Centinaia di persone affette da malattie terminali stanno condividendo sul social network TikTok il loro il percorso. Attraverso l’hashtag #Terminal e altre parole chiave si possono trovare sulla piattaforma numerose testimonianze di persone che stanno morendo e vogliono condividere sul loro profilo le proprie sensazioni, emozioni e storie. Non si tratta di un trend ma più di un’esigenza di alcuni iscritti di condividere il loro vissuto, di confrontarsi con utenti che stanno affrontando situazioni simili, di trovare forza e supporto da degli sconosciuti in tutto il mondo. Uno spaccato socio-antropologico dei nostri tempi, che mostra un uso spesso non considerato dei media sociali.

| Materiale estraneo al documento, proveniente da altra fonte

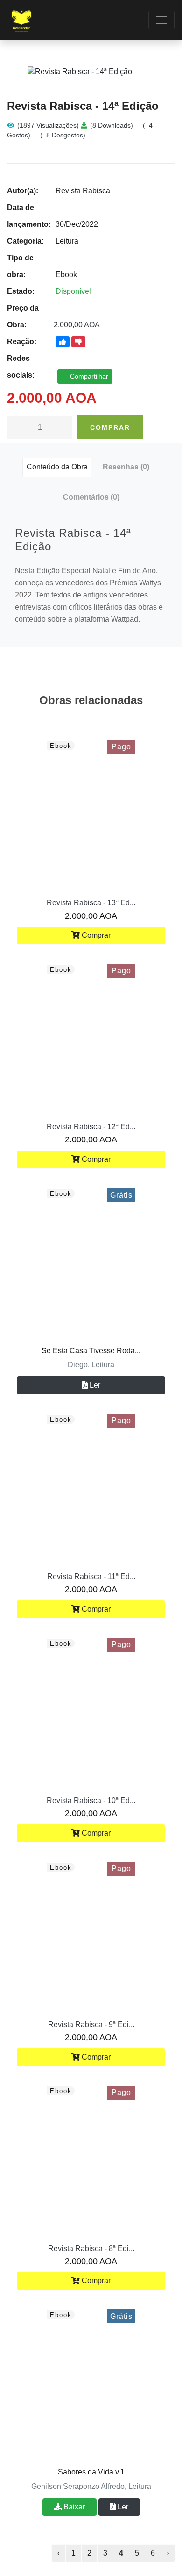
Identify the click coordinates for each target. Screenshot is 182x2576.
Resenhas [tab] (126, 467)
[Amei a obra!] (63, 341)
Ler (94, 1385)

Qualche storia. Teed è una donna di mezza età australiana. Era una persona molto attiva, le piaceva fare sport e stare all’aria aperta fino a quando un anno fa, dopo i primi sintomi, ha scoperto di soffrire di sclerosi laterale amiotrofica. Comunemente conosciuta come SLA, la sclerosi laterale amiotrofica è una malattia neurodegenerativa che conduce alla paralisi dei muscoli volontari fino a coinvolgere anche quelli respiratori. “Hi, I’m Teed and I’m terminal”: questa è la frase con cui la donna inizia ogni suo breve video, salutando cordialmente e affrontando in poco tempo, circa 30 o nei casi più lunghi 60 secondi, grandi temi come la morte, l’attesa e la concezione del tempo, la re-definizione di felicità. “Tantissime cose che ero solita fare, semplicemente non posso più farle. E sì, questo fa schifo. Ma se continuo a focalizzarmi sulle cose che non riesco più fare, non riuscirò mai veramente a godere delle piccole cose che invece posso continuare a fare”. Le riflessioni di Teed (@teed.alex) non si basano su argomentazioni filosofiche o etiche ma sono suoi pensieri, come in un continuo flusso di coscienza che condivide con migliaia di sconosciuti, come un diario personale letto pubblicamente. E la sua storia ha un impatto perché questi sconosciuti la ascoltano con affetto, commentando i suoi video con saluti o auguri, ringraziandola per averli resi partecipi del suo percorso. Alcuni suoi TikTok sono diventati virali, come quello in cui racconta come ha organizzato il suo funerale e che ha raggiunto le 2 milioni di visualizzazioni, o ancora il video in cui spiega “Cosa non dire a qualcuno che sta morendo”, che ha raggiunto 1 milione e mezzo di visualizzazioni. A chi la critica per passare i suoi ultimi giorni su un social risponde che TikTok le fornisce moltissimo supporto ed intrattenimento, “e adoro questo e la comunità che si è creata attorno a me”.
La scelta di raccontarsi su TikTok, però, mette in luce anche altro ovvero l’assenza, spesso totale, di un supporto psicologico accessibile. Se prendiamo come esempio l’Italia, le cifre parlano da sé: solo 5 mila psicologi sono impiegati nei servizi pubblici italiani e solamente nel 25% delle ASL del Paese ci sono servizi di psicologia che coordinano le attività e si interfacciano con i cittadini. Questi numeri si riferiscono all’assistenza psicologica in ambito sanitario nel totale, non solo e specificatamente alle persone con malattie terminali, ma rendono l’idea dell’importanza che si conferisce al supporto psicologico nel nostro Paese.